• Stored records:
══════════════════════════════

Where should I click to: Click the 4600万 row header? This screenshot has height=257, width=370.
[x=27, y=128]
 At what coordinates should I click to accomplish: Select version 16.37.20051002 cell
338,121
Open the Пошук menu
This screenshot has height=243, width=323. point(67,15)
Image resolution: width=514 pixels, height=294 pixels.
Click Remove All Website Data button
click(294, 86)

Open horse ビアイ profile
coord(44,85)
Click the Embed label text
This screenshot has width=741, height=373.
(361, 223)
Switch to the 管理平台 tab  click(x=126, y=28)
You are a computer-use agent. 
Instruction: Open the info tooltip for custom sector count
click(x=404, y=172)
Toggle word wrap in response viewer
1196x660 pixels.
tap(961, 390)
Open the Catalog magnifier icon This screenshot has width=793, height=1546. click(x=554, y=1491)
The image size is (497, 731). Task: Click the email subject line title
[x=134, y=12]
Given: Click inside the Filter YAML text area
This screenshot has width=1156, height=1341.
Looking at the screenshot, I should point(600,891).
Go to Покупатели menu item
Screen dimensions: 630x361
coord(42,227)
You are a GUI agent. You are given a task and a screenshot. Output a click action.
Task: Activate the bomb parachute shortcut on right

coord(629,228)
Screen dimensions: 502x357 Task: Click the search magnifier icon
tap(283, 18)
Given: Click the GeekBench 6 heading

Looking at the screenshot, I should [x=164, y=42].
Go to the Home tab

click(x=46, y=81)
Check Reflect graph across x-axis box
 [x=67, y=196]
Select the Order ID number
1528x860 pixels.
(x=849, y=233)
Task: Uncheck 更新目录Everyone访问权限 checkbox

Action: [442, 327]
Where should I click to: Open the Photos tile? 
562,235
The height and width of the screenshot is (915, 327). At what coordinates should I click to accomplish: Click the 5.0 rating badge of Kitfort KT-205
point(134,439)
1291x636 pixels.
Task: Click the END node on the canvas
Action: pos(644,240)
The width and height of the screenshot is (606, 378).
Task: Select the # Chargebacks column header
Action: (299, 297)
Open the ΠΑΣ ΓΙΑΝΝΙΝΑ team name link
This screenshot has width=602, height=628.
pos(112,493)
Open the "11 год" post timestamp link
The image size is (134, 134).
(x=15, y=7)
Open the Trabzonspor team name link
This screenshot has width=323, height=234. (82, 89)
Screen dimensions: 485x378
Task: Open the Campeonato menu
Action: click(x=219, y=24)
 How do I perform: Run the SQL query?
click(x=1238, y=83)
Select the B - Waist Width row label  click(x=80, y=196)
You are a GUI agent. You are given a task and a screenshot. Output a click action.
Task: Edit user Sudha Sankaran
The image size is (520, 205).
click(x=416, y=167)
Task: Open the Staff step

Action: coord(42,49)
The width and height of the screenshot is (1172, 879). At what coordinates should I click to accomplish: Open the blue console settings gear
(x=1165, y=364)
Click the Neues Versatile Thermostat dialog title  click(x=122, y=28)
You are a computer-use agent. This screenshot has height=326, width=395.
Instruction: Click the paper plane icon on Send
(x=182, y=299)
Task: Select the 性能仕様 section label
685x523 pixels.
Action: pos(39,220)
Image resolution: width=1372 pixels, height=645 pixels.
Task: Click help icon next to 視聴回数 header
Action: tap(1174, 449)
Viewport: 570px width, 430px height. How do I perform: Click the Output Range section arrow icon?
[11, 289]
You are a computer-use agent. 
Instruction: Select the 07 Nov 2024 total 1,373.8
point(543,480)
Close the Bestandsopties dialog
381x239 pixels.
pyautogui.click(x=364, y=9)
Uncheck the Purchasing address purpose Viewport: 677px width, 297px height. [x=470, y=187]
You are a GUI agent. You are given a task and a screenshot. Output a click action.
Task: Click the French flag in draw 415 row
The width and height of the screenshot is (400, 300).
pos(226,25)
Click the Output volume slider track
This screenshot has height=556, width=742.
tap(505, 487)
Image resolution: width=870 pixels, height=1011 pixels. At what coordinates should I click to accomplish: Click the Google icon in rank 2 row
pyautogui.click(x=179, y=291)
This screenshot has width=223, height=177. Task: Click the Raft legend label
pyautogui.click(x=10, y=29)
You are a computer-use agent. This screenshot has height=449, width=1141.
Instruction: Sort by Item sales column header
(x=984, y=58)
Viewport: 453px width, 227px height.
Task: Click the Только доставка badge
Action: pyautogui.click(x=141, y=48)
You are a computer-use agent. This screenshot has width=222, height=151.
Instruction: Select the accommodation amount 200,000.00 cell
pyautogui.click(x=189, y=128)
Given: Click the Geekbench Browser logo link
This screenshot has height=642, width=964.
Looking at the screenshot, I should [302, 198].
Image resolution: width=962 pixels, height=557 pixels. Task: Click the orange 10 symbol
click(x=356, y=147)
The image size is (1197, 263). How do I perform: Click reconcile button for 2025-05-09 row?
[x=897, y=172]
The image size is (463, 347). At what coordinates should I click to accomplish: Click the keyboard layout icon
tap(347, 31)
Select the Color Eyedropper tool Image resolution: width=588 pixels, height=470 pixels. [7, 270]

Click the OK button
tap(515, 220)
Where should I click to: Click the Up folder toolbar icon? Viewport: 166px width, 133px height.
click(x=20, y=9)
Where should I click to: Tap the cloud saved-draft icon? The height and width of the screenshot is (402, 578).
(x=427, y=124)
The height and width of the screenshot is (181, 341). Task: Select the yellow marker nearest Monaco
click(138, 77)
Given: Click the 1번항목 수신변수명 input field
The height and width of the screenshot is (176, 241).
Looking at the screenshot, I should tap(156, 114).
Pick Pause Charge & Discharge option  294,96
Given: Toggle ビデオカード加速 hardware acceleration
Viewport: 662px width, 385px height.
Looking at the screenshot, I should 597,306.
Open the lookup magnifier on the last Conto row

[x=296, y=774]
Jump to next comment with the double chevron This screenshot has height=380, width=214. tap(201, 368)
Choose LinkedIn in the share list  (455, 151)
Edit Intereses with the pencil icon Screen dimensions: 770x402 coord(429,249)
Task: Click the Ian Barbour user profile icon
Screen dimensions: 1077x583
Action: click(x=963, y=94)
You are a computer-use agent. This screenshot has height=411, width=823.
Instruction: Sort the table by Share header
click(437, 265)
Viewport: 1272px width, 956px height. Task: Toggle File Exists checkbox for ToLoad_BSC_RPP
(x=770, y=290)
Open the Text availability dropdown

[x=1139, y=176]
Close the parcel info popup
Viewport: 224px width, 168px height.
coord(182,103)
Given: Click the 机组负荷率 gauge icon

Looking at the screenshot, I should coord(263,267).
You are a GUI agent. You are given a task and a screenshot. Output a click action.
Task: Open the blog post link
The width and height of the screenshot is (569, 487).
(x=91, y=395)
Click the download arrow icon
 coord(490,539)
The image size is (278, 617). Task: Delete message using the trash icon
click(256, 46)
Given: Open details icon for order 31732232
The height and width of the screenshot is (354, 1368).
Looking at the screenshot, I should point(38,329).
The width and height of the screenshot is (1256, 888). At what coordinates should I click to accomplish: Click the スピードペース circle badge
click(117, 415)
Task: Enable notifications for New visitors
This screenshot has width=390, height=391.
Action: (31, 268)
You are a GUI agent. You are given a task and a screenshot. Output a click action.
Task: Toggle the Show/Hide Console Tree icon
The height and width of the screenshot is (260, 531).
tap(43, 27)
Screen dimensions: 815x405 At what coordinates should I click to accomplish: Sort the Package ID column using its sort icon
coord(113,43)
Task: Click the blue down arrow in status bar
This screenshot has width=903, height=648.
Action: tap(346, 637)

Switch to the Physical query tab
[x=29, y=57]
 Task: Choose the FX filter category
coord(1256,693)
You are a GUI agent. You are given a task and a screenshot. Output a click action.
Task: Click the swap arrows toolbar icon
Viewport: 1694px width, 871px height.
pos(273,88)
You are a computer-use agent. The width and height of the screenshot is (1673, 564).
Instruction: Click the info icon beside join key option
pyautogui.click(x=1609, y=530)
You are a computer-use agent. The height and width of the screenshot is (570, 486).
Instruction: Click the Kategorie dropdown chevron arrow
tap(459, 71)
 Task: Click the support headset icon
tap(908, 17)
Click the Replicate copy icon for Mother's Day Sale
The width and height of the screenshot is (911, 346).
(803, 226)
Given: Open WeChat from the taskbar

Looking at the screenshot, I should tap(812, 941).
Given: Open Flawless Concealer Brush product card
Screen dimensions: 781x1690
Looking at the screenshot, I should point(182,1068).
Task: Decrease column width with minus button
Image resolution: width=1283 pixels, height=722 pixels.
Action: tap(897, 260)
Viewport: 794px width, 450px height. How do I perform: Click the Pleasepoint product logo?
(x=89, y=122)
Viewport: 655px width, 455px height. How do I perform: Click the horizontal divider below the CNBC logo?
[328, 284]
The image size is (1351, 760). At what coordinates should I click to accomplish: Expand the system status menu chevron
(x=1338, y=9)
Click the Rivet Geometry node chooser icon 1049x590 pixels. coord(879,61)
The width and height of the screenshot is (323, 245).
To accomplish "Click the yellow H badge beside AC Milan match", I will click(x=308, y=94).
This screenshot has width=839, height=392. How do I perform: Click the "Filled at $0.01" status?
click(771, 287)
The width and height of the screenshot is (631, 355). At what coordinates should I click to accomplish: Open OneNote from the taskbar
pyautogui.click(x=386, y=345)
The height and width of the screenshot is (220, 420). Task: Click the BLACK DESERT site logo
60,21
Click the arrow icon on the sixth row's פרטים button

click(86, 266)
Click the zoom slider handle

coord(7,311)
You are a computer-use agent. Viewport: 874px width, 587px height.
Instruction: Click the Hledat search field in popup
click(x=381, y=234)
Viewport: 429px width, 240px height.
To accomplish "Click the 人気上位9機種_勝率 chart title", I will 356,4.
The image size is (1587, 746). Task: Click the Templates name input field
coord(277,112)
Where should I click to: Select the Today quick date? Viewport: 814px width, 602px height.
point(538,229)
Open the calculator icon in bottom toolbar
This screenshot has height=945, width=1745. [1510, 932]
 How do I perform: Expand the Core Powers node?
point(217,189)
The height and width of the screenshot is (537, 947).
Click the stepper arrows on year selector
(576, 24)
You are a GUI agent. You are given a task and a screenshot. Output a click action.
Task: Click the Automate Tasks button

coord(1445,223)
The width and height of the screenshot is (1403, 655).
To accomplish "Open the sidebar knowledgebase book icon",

══════════════════════════════

• Exercise:
Copy out the entries from the line with "Edit Intereses with" to the line with "Looking at the screenshot, I should coord(263,267).", replacing "parcel info popup" with "parcel details popup" and leaving everything else unchanged.

• Exercise solution:
Edit Intereses with the pencil icon Screen dimensions: 770x402 coord(429,249)
Task: Click the Ian Barbour user profile icon
Screen dimensions: 1077x583
Action: click(x=963, y=94)
You are a computer-use agent. This screenshot has height=411, width=823.
Instruction: Sort the table by Share header
click(437, 265)
Viewport: 1272px width, 956px height. Task: Toggle File Exists checkbox for ToLoad_BSC_RPP
(x=770, y=290)
Open the Text availability dropdown

[x=1139, y=176]
Close the parcel details popup
Viewport: 224px width, 168px height.
coord(182,103)
Given: Click the 机组负荷率 gauge icon

Looking at the screenshot, I should coord(263,267).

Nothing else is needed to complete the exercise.